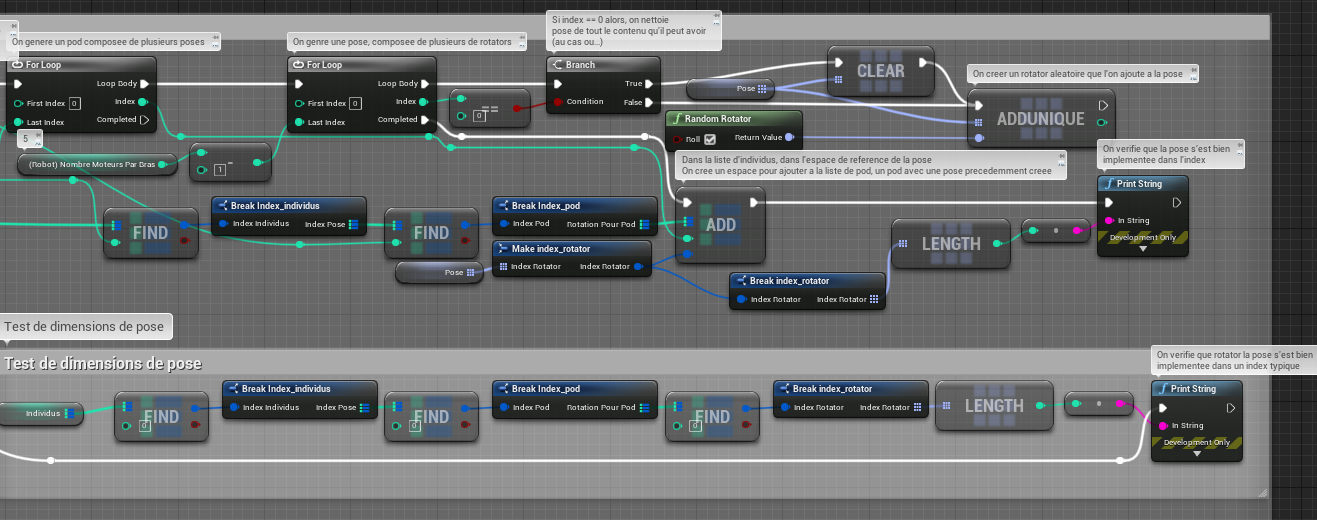Select the ADD array node

point(721,226)
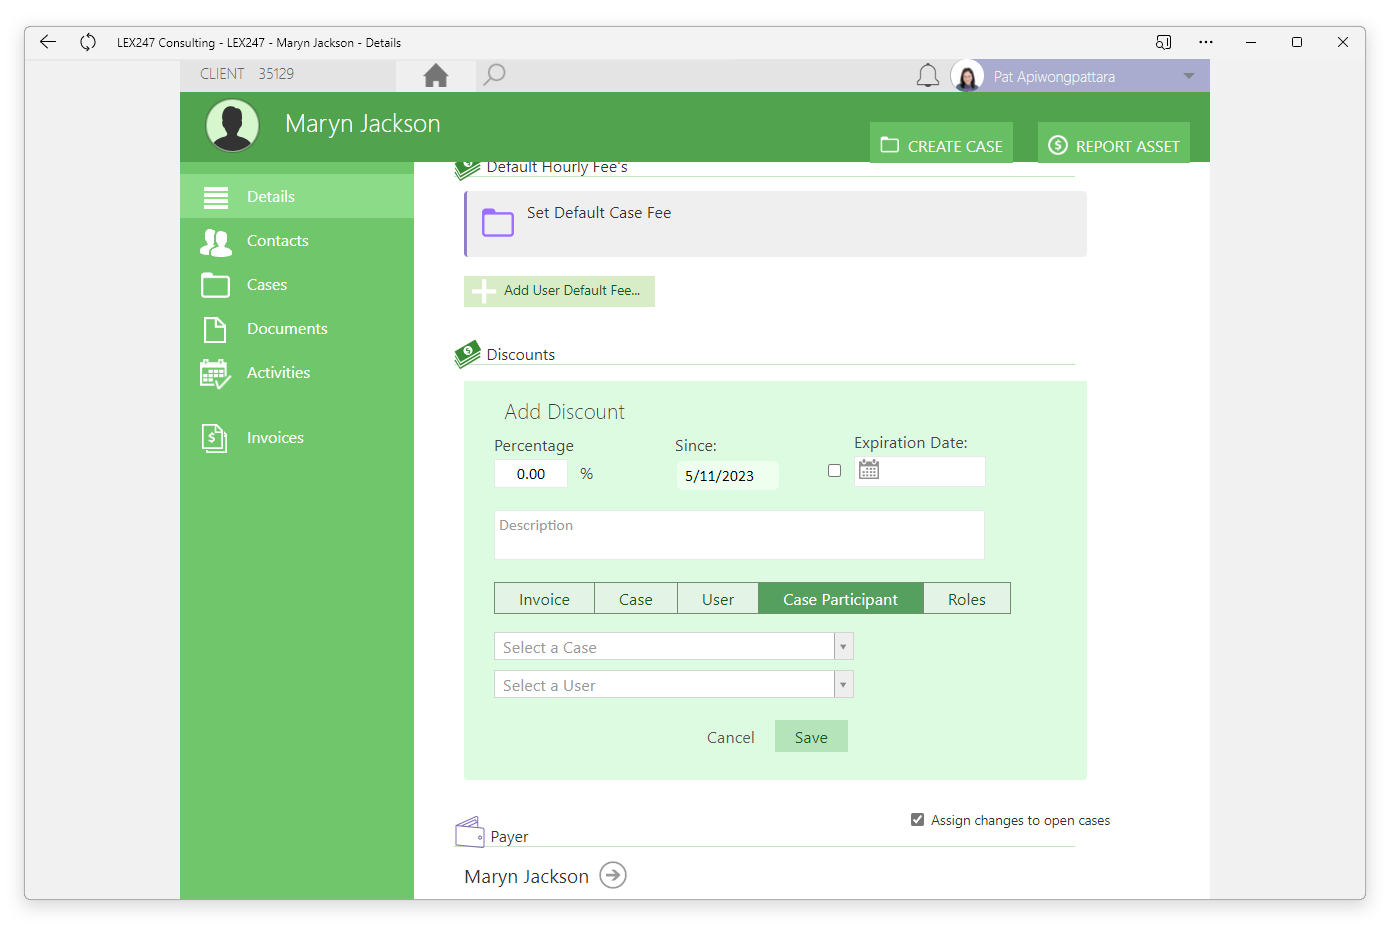Screen dimensions: 1390x925
Task: Focus the discount Description field
Action: pyautogui.click(x=739, y=535)
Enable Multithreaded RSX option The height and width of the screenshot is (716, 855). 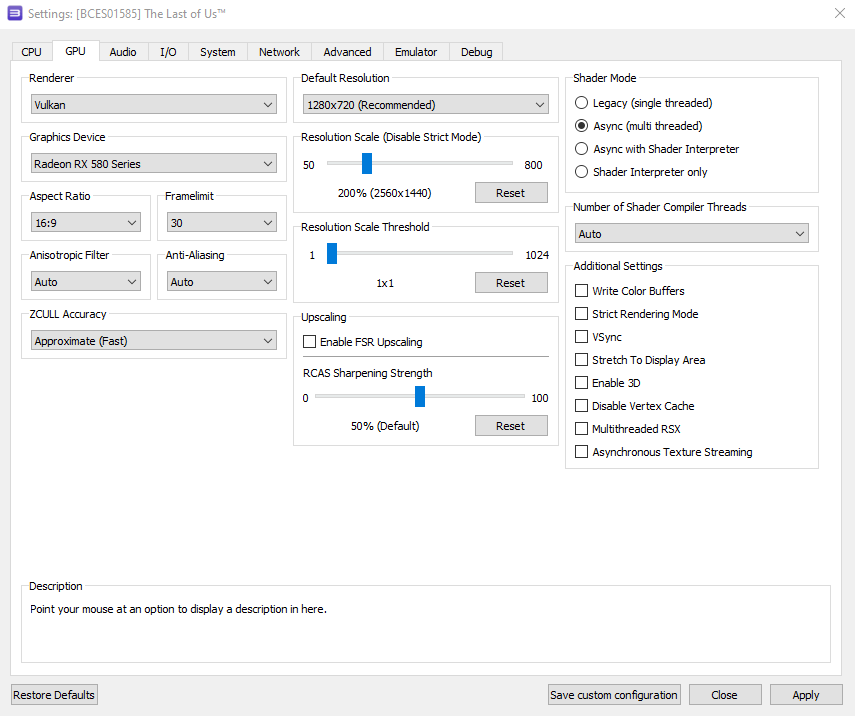coord(582,429)
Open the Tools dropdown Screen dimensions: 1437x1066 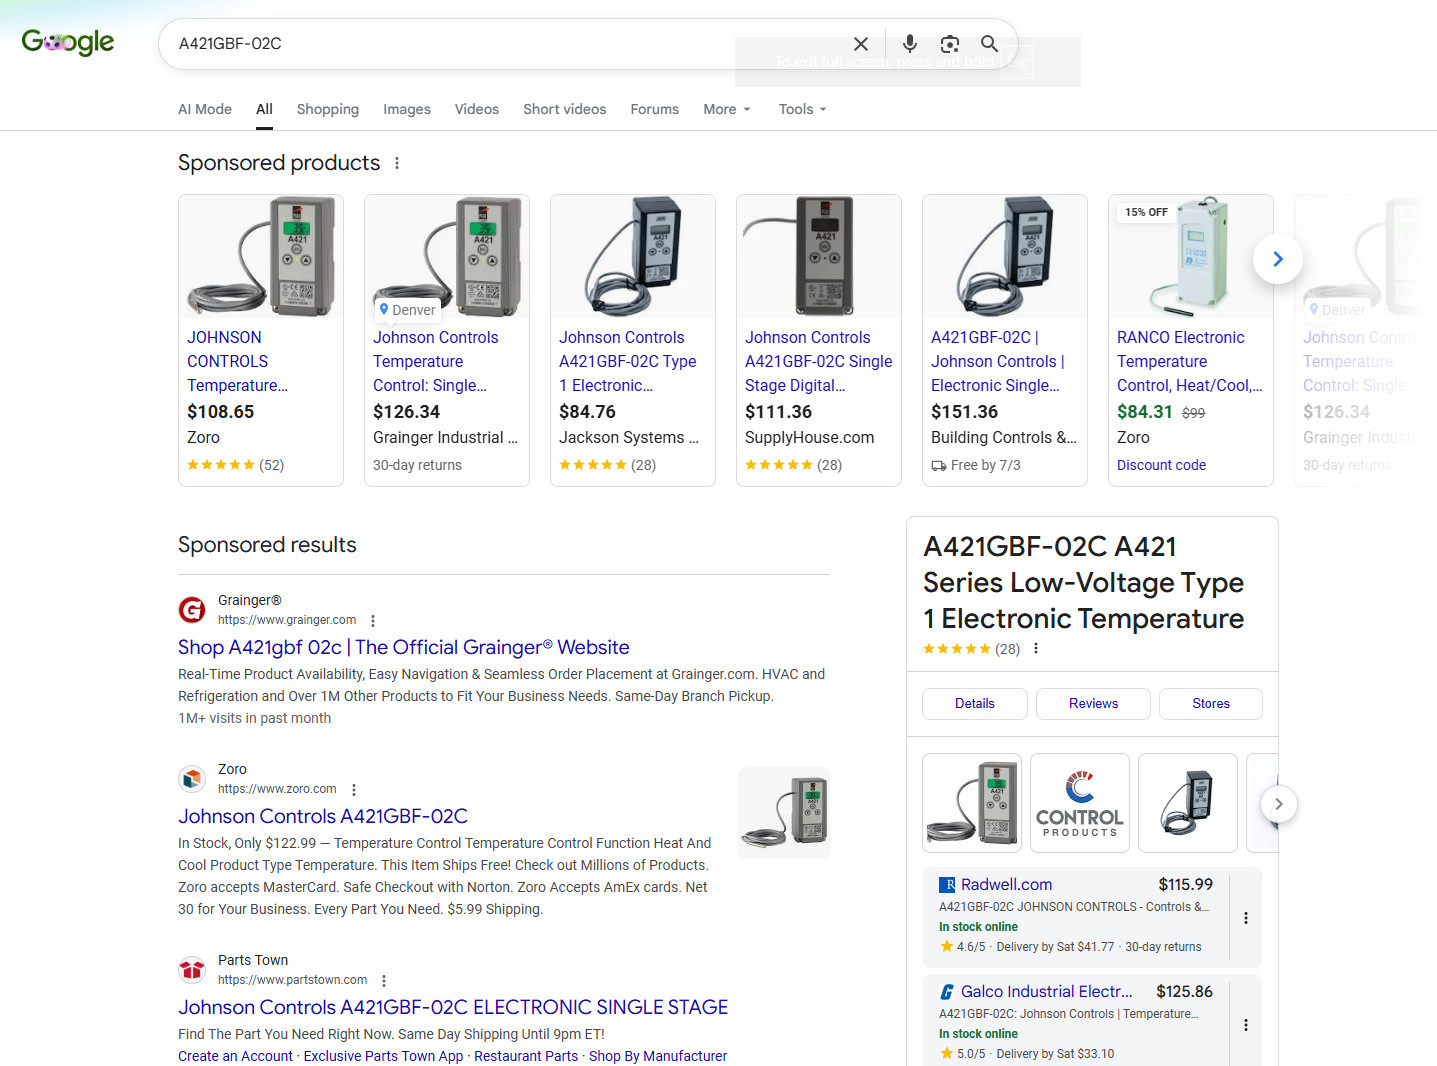click(x=803, y=109)
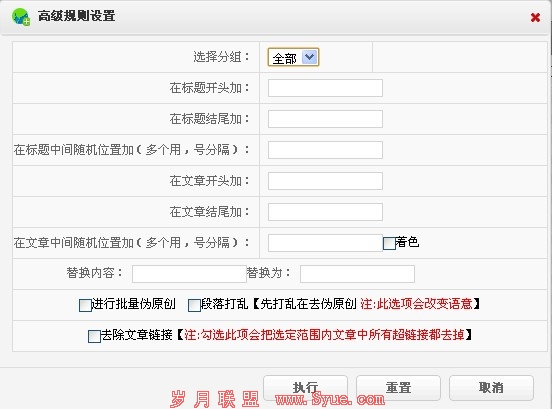Open the 选择分组 dropdown showing 全部

click(293, 57)
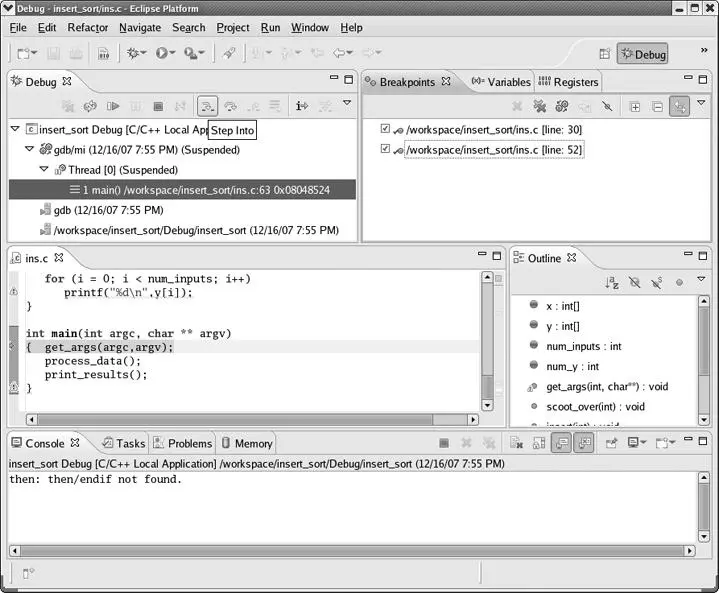Collapse the Thread [0] (Suspended) node
719x593 pixels.
44,169
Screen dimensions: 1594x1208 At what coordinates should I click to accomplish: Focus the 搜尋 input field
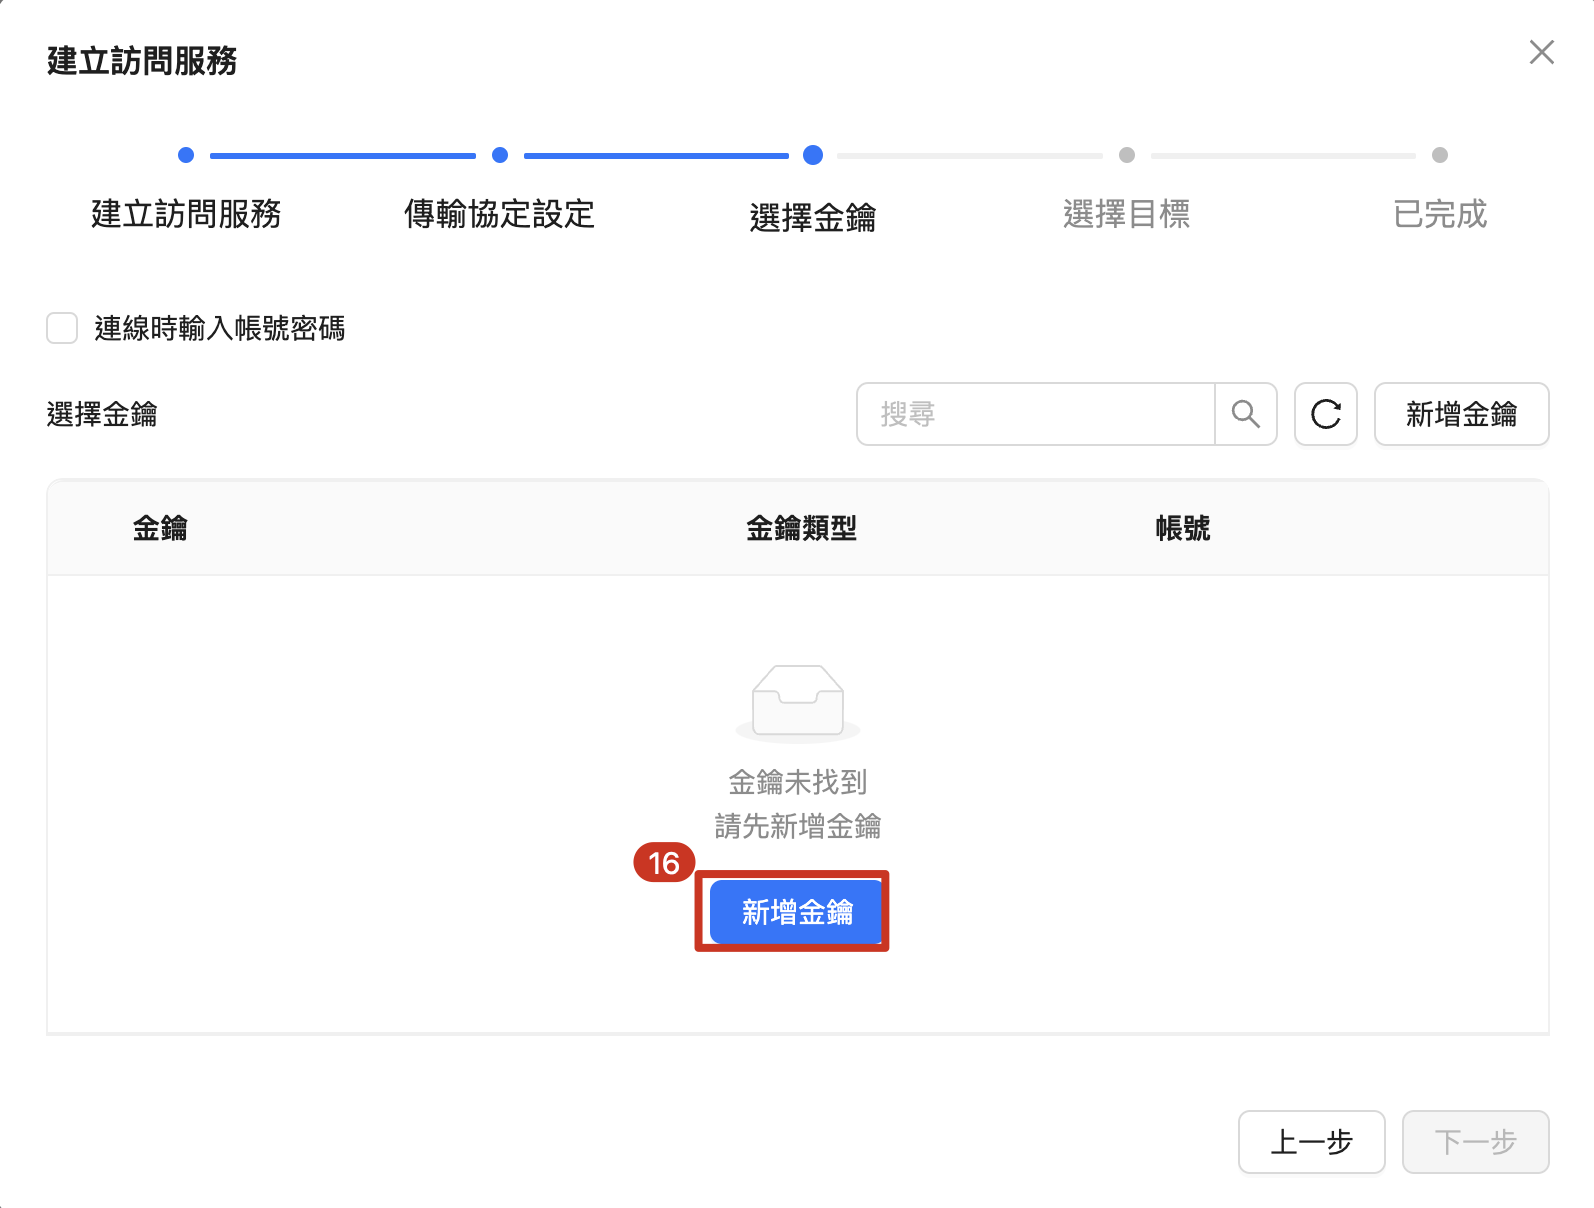[1036, 414]
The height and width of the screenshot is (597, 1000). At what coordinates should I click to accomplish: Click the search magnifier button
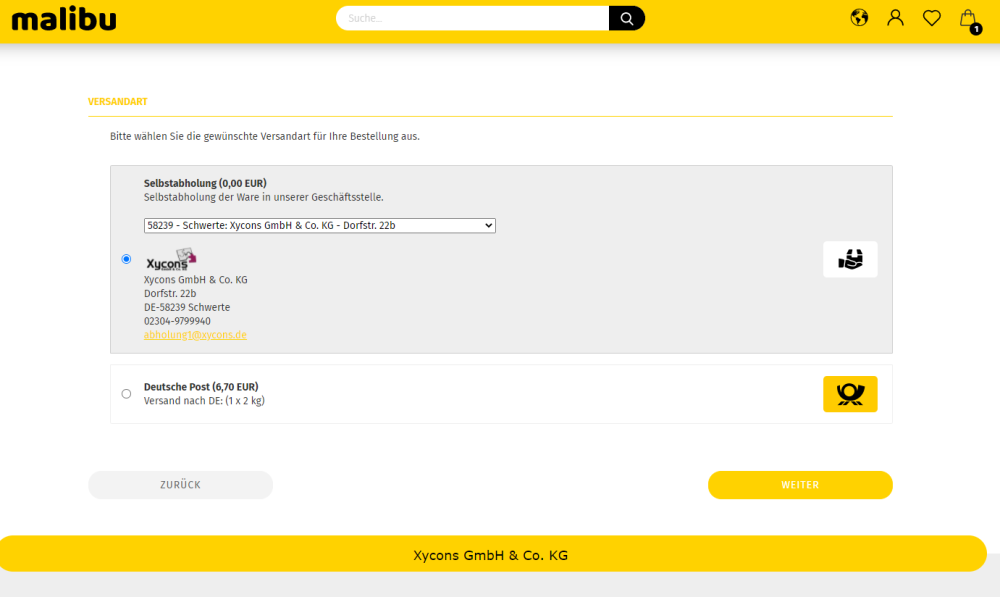point(627,18)
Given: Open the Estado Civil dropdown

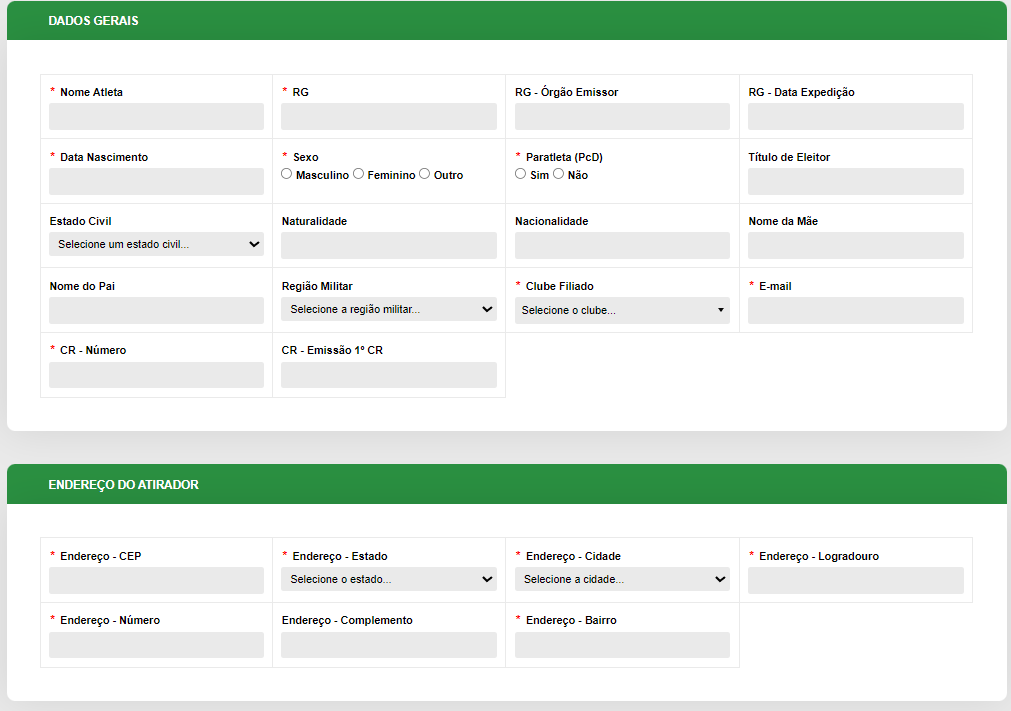Looking at the screenshot, I should (156, 245).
━━━━━━━━━━
* _Work item_: What you write must match, line for line, the lines from the one with "The height and width of the screenshot is (597, 1000)." through the last line of the data above, minus the pictures.

* _Answer section_:
The height and width of the screenshot is (597, 1000). At what coordinates should I click to accomplish: Click the search magnifier button
point(627,18)
Given: Open the Estado Civil dropdown

Looking at the screenshot, I should (156, 245).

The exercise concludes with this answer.